--- TASK DIRECTIONS ---
Rewrite the lines starting with the line containing "Where should I click to: Click the pencil" and going on through the line containing "Looking at the screenshot, I should point(771,333).", putting "What should I click to" in place of "Where should I click to" and leaving everything else unchanged.
* Begin RECORDS SHOWN *
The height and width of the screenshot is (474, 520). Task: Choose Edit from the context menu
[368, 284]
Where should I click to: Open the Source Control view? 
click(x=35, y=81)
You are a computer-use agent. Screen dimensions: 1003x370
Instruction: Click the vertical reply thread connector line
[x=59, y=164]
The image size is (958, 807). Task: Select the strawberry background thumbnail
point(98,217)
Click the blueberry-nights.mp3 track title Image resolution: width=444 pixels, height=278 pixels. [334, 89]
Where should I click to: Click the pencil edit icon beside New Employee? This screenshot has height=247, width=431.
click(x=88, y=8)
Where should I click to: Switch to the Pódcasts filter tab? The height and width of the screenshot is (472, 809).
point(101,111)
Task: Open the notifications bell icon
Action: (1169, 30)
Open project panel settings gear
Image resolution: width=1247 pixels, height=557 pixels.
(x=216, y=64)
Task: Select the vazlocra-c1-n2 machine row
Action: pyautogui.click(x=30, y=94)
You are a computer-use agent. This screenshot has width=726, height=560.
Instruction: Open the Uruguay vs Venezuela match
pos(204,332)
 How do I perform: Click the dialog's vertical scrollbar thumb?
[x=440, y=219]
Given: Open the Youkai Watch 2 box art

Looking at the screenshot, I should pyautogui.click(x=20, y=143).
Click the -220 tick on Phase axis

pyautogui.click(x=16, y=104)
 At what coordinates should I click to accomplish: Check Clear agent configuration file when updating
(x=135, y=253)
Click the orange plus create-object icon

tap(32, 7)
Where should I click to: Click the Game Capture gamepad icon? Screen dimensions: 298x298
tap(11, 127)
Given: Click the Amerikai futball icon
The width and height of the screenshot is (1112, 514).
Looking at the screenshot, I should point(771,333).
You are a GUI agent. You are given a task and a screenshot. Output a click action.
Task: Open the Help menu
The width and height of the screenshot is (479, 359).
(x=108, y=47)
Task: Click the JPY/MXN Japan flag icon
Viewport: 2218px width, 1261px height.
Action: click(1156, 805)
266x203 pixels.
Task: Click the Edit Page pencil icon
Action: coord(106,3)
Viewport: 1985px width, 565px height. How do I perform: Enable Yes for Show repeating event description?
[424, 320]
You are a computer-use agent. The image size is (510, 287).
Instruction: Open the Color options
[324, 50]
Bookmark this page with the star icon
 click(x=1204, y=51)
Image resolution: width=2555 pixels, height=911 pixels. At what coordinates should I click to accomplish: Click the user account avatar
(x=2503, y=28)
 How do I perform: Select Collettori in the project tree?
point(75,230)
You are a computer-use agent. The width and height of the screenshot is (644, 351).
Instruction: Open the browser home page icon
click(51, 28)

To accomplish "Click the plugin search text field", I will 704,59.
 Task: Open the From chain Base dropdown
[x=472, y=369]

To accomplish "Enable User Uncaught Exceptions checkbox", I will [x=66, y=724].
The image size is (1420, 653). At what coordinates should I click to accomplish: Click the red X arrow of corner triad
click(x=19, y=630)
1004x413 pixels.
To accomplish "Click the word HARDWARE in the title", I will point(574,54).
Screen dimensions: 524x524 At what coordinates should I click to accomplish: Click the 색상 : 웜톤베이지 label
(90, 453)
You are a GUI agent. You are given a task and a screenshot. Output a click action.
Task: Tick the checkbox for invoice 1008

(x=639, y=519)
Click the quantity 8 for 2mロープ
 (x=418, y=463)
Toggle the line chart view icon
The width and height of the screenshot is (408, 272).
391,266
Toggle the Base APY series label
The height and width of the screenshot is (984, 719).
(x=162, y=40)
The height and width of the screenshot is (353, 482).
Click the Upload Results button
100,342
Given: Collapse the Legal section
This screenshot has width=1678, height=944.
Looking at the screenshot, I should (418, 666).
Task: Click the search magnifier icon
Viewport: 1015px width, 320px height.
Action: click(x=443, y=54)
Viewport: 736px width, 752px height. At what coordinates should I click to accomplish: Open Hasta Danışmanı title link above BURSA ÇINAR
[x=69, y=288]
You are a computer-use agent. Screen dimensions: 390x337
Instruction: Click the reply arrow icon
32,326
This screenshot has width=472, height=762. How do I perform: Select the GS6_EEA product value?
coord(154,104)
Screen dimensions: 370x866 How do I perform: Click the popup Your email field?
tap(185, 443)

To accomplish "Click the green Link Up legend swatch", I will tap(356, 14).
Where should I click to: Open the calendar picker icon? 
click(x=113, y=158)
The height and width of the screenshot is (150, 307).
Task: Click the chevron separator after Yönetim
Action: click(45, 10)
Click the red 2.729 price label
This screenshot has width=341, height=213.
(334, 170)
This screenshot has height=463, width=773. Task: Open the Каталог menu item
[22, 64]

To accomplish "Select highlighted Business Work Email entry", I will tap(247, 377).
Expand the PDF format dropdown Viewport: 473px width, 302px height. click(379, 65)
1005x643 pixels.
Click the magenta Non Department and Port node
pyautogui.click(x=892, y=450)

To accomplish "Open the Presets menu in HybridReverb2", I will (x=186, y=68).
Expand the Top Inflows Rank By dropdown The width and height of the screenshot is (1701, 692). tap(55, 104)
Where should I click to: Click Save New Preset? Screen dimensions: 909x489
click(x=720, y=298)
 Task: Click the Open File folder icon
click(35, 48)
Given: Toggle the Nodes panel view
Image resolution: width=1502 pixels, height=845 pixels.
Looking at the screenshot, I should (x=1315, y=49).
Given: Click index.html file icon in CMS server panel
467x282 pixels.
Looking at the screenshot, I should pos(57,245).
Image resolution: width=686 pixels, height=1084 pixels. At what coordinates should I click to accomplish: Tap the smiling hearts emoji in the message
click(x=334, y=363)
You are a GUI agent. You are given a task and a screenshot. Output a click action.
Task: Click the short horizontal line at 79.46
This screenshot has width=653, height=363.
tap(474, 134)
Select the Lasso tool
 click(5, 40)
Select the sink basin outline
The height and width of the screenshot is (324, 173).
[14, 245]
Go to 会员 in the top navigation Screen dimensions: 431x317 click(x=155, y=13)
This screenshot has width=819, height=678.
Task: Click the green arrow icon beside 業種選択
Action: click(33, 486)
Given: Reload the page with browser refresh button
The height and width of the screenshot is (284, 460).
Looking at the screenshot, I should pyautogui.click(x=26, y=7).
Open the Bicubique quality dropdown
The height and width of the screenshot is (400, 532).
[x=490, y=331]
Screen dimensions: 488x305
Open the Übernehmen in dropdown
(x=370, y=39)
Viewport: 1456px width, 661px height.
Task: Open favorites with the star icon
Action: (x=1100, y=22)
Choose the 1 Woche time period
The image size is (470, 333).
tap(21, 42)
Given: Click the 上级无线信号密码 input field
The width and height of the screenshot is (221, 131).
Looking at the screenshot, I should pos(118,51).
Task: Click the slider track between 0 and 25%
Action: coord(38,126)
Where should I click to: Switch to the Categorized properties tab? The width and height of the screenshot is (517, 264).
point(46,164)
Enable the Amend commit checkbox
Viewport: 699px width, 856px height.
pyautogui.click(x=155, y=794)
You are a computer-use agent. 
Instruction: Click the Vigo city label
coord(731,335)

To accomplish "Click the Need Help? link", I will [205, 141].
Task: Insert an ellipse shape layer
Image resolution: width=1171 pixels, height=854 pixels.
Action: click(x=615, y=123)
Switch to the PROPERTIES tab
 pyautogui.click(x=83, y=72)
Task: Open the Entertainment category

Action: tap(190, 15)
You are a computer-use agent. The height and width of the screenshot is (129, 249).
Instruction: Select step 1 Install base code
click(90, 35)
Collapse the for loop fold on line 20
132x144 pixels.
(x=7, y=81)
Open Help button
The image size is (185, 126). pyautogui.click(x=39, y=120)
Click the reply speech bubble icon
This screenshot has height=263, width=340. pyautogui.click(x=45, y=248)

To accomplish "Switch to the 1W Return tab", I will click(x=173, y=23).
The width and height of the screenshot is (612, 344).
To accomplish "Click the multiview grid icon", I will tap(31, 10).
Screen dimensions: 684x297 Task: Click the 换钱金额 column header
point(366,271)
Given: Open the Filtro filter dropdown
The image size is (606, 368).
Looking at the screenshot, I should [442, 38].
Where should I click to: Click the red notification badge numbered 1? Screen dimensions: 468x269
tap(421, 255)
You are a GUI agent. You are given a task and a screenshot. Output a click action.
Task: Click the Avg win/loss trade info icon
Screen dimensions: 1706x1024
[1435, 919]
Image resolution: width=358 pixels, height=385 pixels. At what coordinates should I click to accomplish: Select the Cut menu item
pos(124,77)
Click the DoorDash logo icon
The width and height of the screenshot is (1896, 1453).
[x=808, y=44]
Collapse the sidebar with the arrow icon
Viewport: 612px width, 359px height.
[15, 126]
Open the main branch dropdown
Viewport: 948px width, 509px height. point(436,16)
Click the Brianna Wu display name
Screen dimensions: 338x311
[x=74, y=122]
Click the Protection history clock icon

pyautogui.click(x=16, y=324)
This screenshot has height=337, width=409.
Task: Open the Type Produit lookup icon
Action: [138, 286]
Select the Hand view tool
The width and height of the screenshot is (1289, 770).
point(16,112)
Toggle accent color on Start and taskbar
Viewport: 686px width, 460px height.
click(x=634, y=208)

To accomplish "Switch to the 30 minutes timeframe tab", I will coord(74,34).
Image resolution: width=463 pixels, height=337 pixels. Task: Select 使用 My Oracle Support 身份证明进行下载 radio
* End RECORDS SHOWN *
--- TASK SOLUTION ---
What should I click to: Click the pencil edit icon beside New Employee? This screenshot has height=247, width=431.
click(x=88, y=8)
What should I click to: Switch to the Pódcasts filter tab? The height and width of the screenshot is (472, 809).
point(101,111)
Task: Open the notifications bell icon
Action: (1169, 30)
Open project panel settings gear
Image resolution: width=1247 pixels, height=557 pixels.
(x=216, y=64)
Task: Select the vazlocra-c1-n2 machine row
Action: pyautogui.click(x=30, y=94)
You are a computer-use agent. This screenshot has width=726, height=560.
Instruction: Open the Uruguay vs Venezuela match
pos(204,332)
 How do I perform: Click the dialog's vertical scrollbar thumb?
[x=440, y=219]
Given: Open the Youkai Watch 2 box art

Looking at the screenshot, I should pyautogui.click(x=20, y=143).
Click the -220 tick on Phase axis

pyautogui.click(x=16, y=104)
 At what coordinates should I click to accomplish: Check Clear agent configuration file when updating
(x=135, y=253)
Click the orange plus create-object icon

tap(32, 7)
What should I click to: Click the Game Capture gamepad icon? Screen dimensions: 298x298
tap(11, 127)
Given: Click the Amerikai futball icon
The width and height of the screenshot is (1112, 514).
Looking at the screenshot, I should point(771,333).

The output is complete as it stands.